The newspaper headlines proclaimed on the lampposts and airwave that caught my attention was “Sex workers do not go to Church” and “Woman bishops: Church of England votes no”. The latter set the blogosphere ablaze with articles highlighting the absurdity of being penis-endowed as one (the most important?) of the criteria for being a bishop.
The first headline did not have merely the same exposure as the latter, but read in conjunction with the latter, telling none the less. But before I continue my way of thinking on the interaction between the two headlines, please allow me a short side comment on my immediate context, the Dutch Reformed Church of South Africa. It would be easy to side step this debate on woman being part of the clergy because women have been ordained as ministers of the church for some time already. Such a manoeuvre would unfortunately not be the most honest appraisal of how licensed and ordained women experience the equality of the clerical playing field in the church.

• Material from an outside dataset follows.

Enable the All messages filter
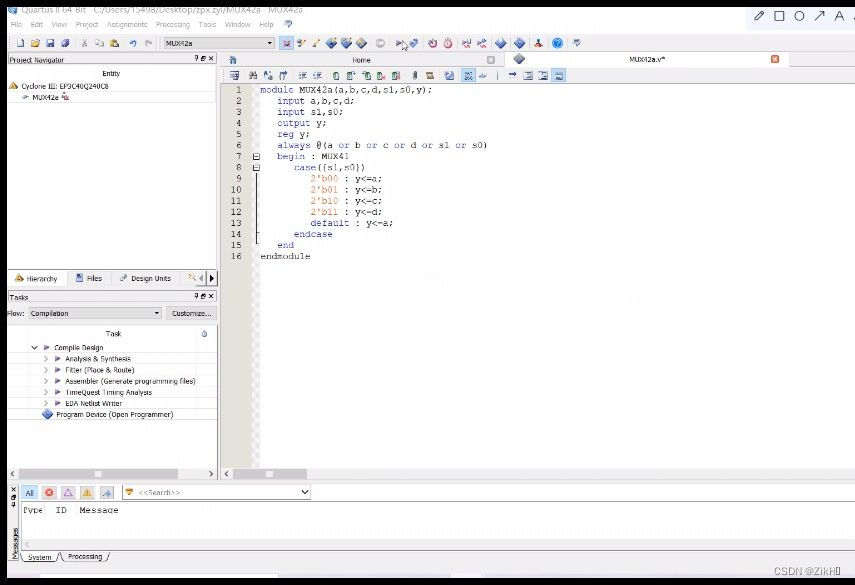coord(28,492)
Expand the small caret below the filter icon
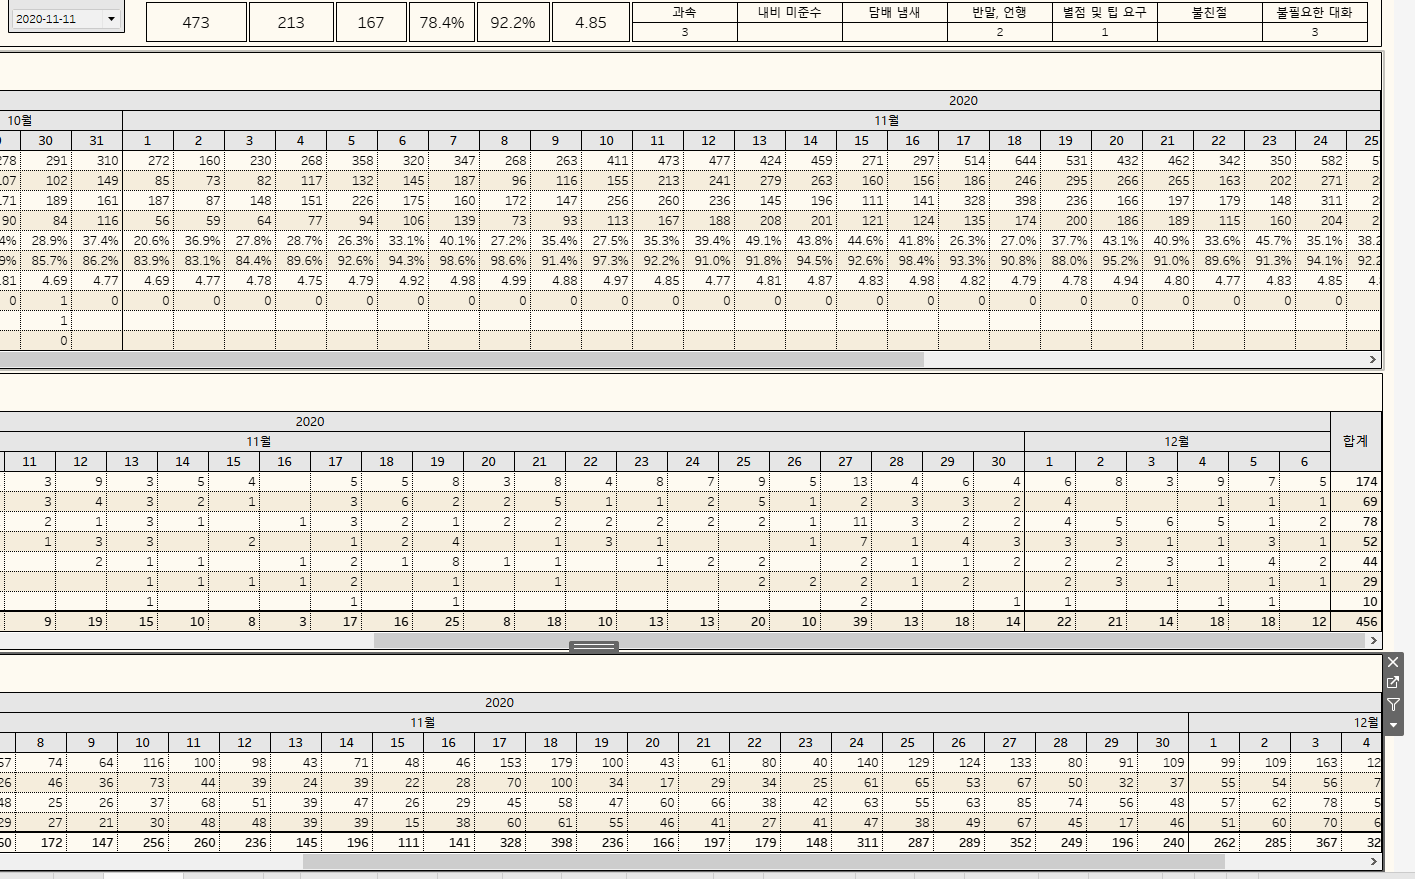Screen dimensions: 1415x879 [1392, 722]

It might not be surprising that sex workers, many of them being woman, don’t attend worship in the same place where woman are excluded from facilitating the worship. It might just be that in rethinking what church we desperately need to realize that we are all created in the image of G-d, that to be fully church we both need female and male voices, and that a more feminine approach might be the transformative power we desperately need in our current day and age. Maybe the time has come that we take the Holy Scriptures more seriously if it refers to the church as the Bride of Christ, intrinsically female. If we do that, how is it possible to exclude woman from clergy and make sex workers feel unwelcome?